Carducci Quartet [Matthew Denton & Michelle Fleming (violins), Eoin Schmidt-Martin (viola) & Emma Denton (cello)]


Reviewed by: Richard Whitehouse

Reviewed: 18 December, 2006
Venue: Wigmore Hall, London

The final event to be hosted this year by the Park Lane Group brought the excellent Carducci Quartet to the Wigmore Hall for a neatly balanced recital in which two significant contemporary scores were framed by two complementary Viennese classics.

Hard to believe it is now almost six years ago since the Tenth Quartet (2000) by David Matthews received its premiere here. This short but unerringly-proportioned work – its preludial first movement drawing on birdsong from New South Wales which its lengthier successor expands into an increasingly expressive dance, before a return to the initial calm – is typical of this composer in its unassuming depth, and was given a highly perceptive performance.

Immediate contrast followed with the high drama of Osvaldo Golijov’s Yiddishbbuk (1992). Those who remain unconvinced by the often forced and unoriginal ‘crossover’ of more recent works from this composer pieces could not doubt his seriousness of intent here. Drawing on apocryphal (and now all but destroyed) psalm texts, as tantalisingly described by Kafka, its three movements respectively commemorate three children who were interned at the Terezin transit camp, the writer Isaac Singer and finally Leonard Bernstein. Music whose evident pungency and desolation evokes an unlikely but compelling fusion of Janáček and Schnittke, it demands the unanimity of attack and expressive focus it received from the Carducci – the musicians sheer responsiveness and commitment was never in doubt.

Formed near the beginning of this decade, the Carducci Quartet evinces a combination of technical security and emotional spontaneity essential in quartet-playing. The members did considerable justice to the fourth of Haydn’s Opus 20 sequence – notable for the probing set of variations comprising the slow movement, and a Minuet whose Hungarian-inflected vitality makes of it a scherzo in all but name. Familiar fare in the quartet repertoire these days, Haydn’s generous output tends rather to be taken for granted by many ensembles – making this well-prepared and impulsive account a pleasure to encounter.

Almost as fine was Beethoven’s ‘Second Razumovsky’ quartet. The Carducci had the measure of the Allegro’s restive energy (one instance where the second-half repeat is worth taking for the benefit of the work’s formal balance), and brought no mean intensity to the Adagio’s introspection, even if dynamics could have been more inward.

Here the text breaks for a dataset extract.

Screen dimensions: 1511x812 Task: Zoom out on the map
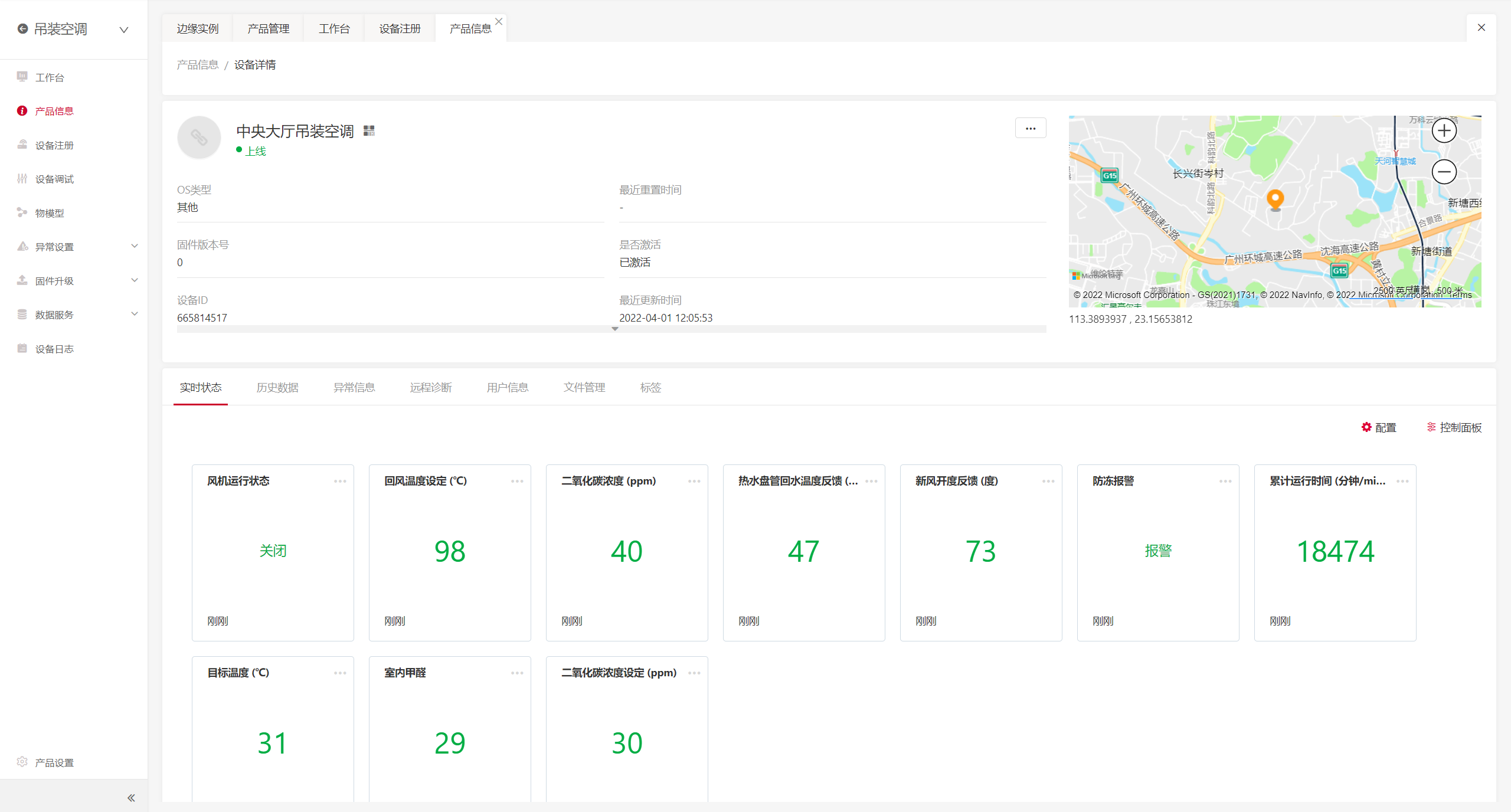point(1444,172)
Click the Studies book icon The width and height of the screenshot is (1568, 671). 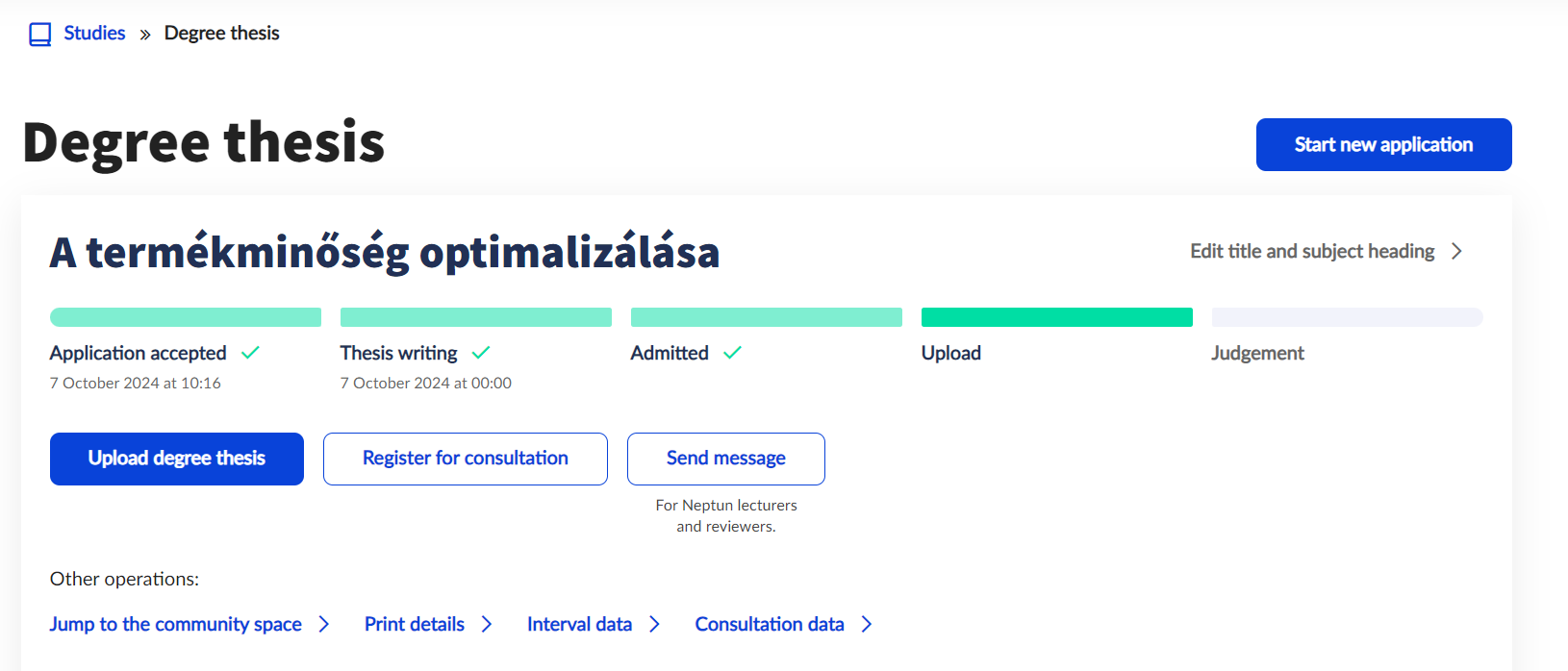coord(39,35)
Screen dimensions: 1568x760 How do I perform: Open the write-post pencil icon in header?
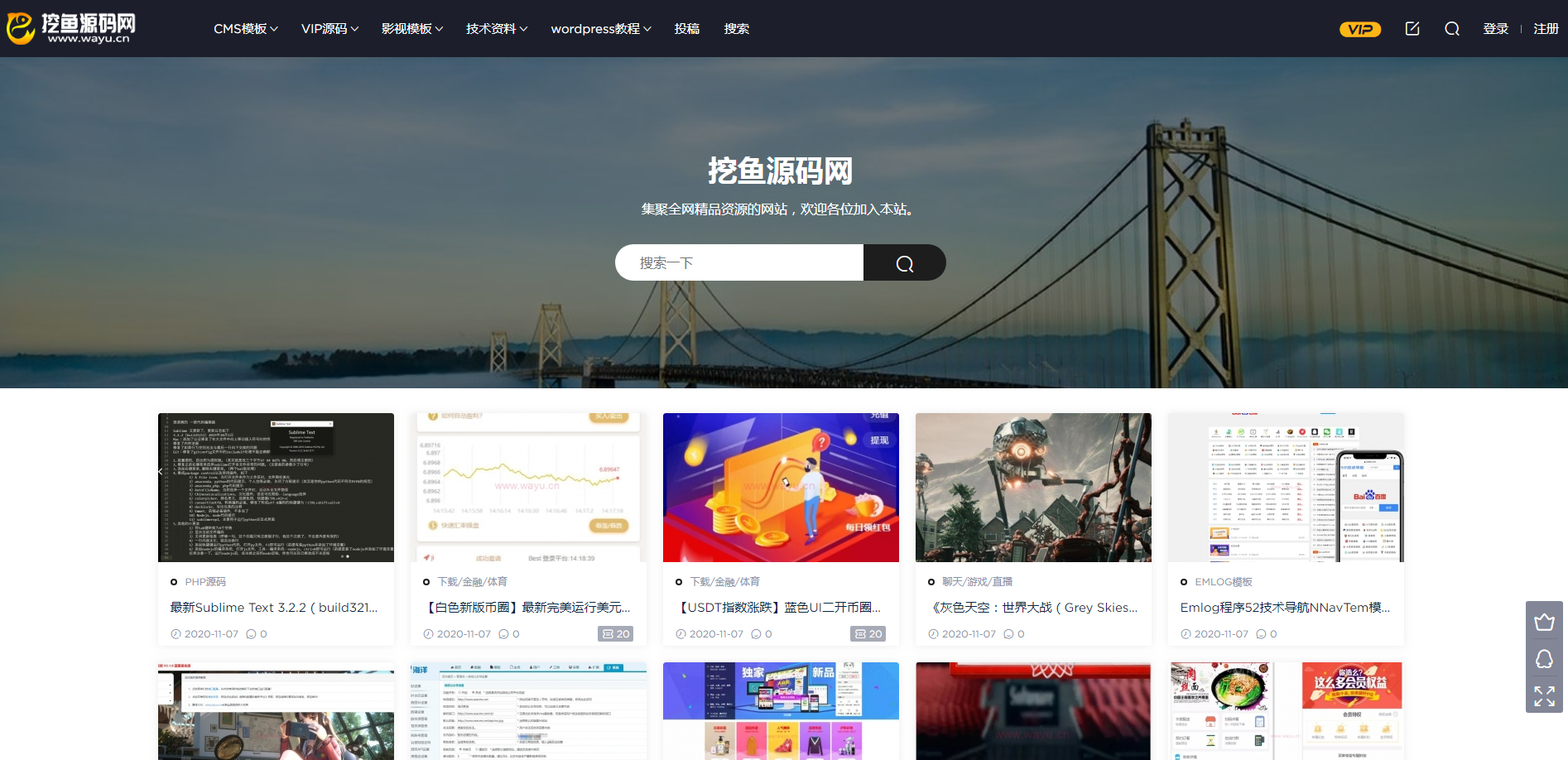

The scherzo’s halting agitationwas well caught, as was the trio’s robust ‘Russian-ness’, while the finale – perhaps a barbed homage to the exhibitionism of the ‘Quatuor brillant’ tradition – sped lithely on its way to a propulsive ending.

A fine showing, then, for this gifted ensemble – as at home in standard as in modern repertoire. The musicians returned for an unexpected encore: the ‘Waltz’ from Britten’s Three Divertimenti – a work that met with stony silence at its 1936 Wigmore Hall premiere, and accorded a rather warmer reception on this occasion.